**AIM OF THE EXERCISE:** Reproduce the rows below word for word, from the line containing "Screen dimensions: 1412x810" through the end of the rows, and leave out the pictures.

Rows about locating elements on screens:

----------------------------------------

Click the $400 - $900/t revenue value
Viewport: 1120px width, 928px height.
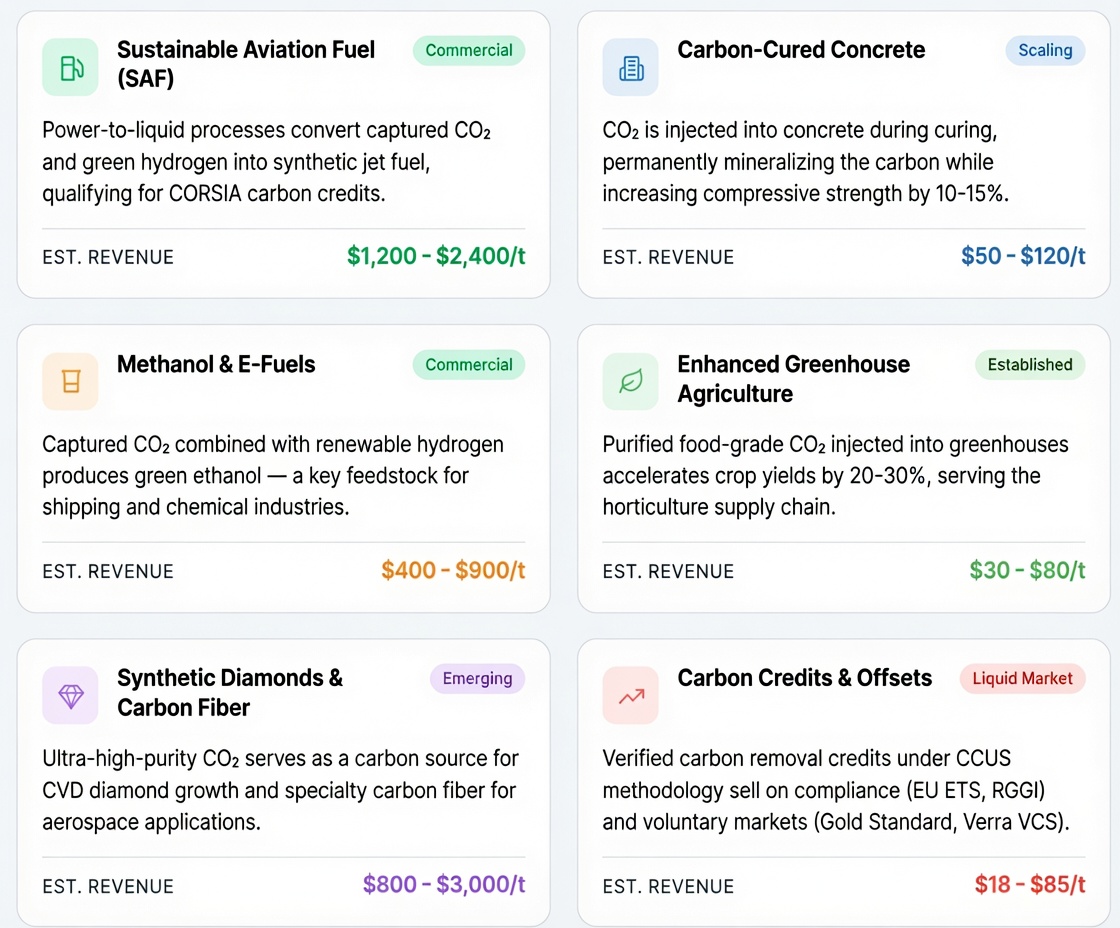453,570

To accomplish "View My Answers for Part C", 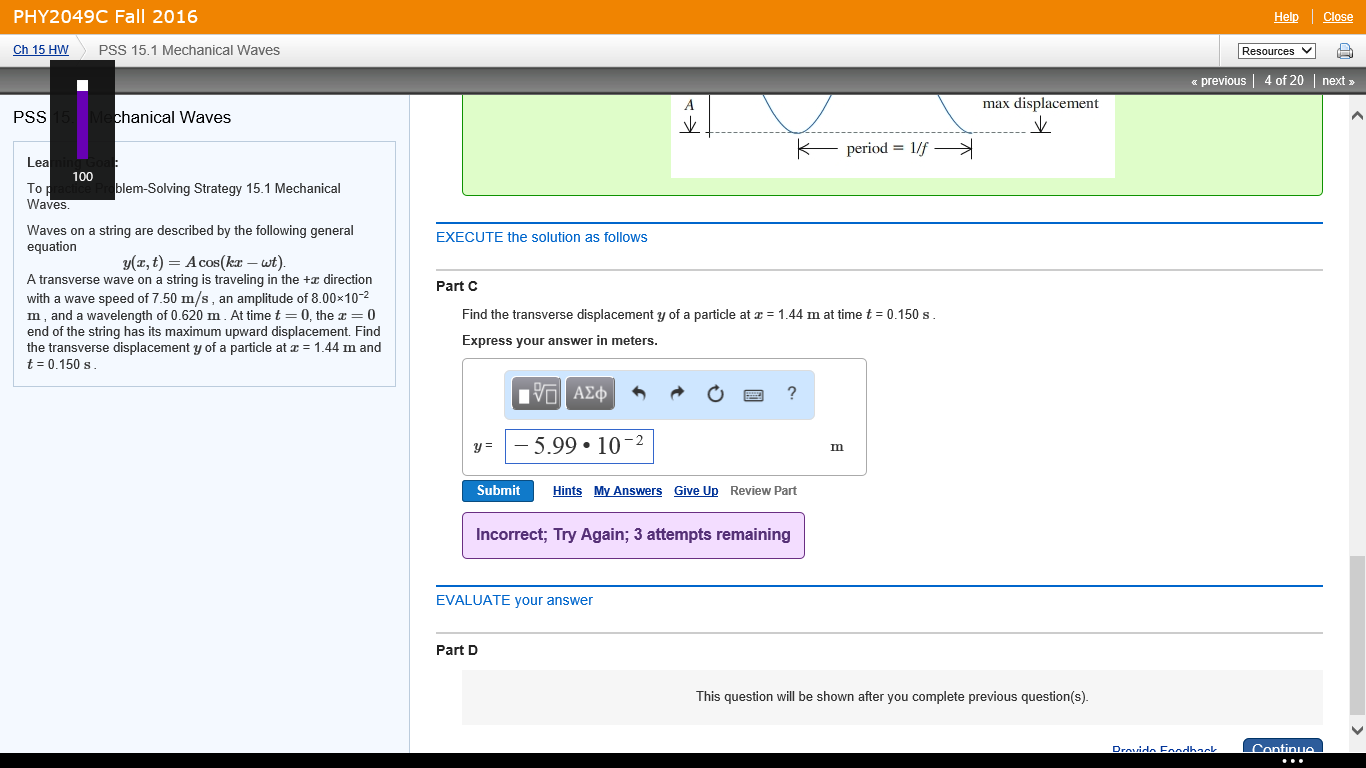I will click(x=627, y=490).
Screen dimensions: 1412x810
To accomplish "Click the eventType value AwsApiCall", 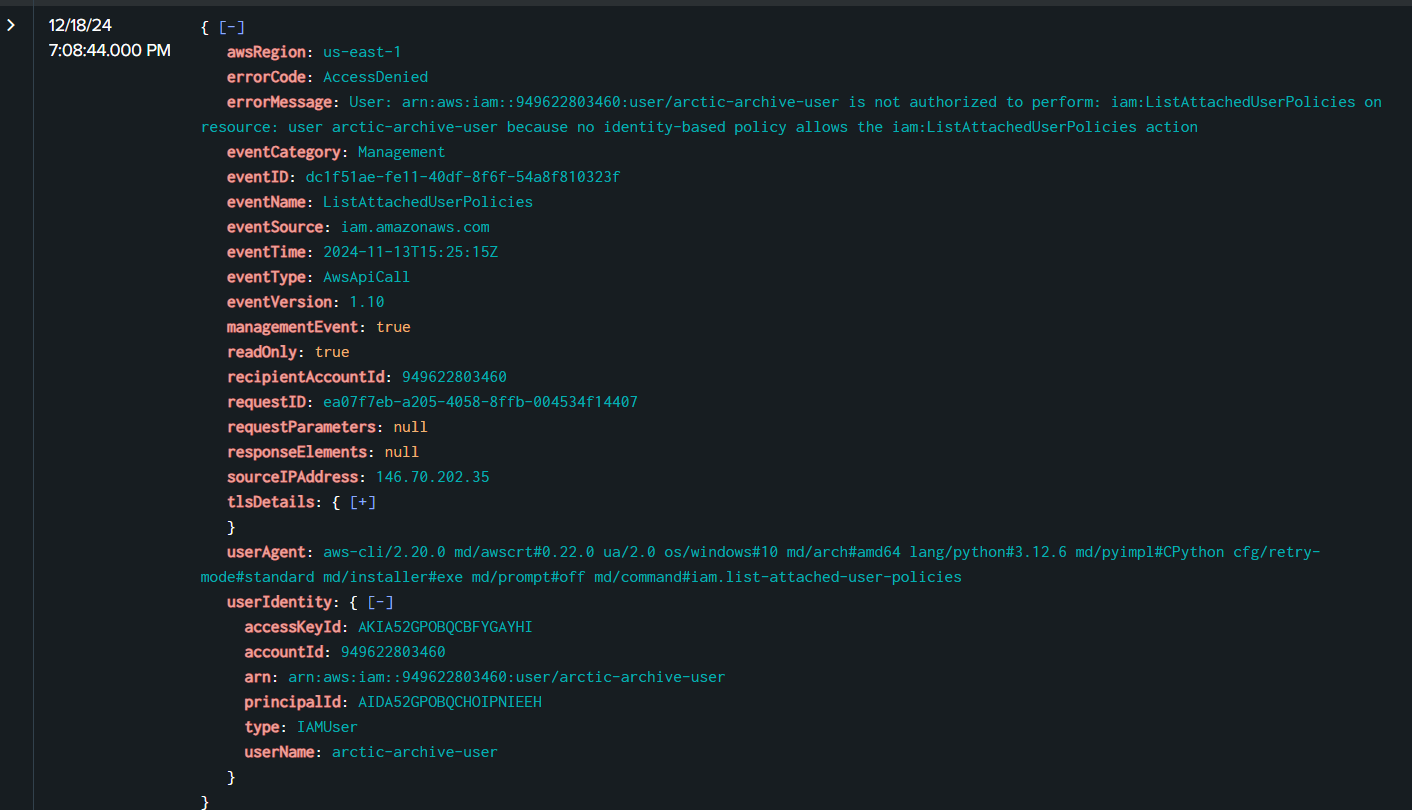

----------------------------------------

**COMPLETE OUTPUT:**
Screen dimensions: 1412x810
To accomplish "Click the eventType value AwsApiCall", 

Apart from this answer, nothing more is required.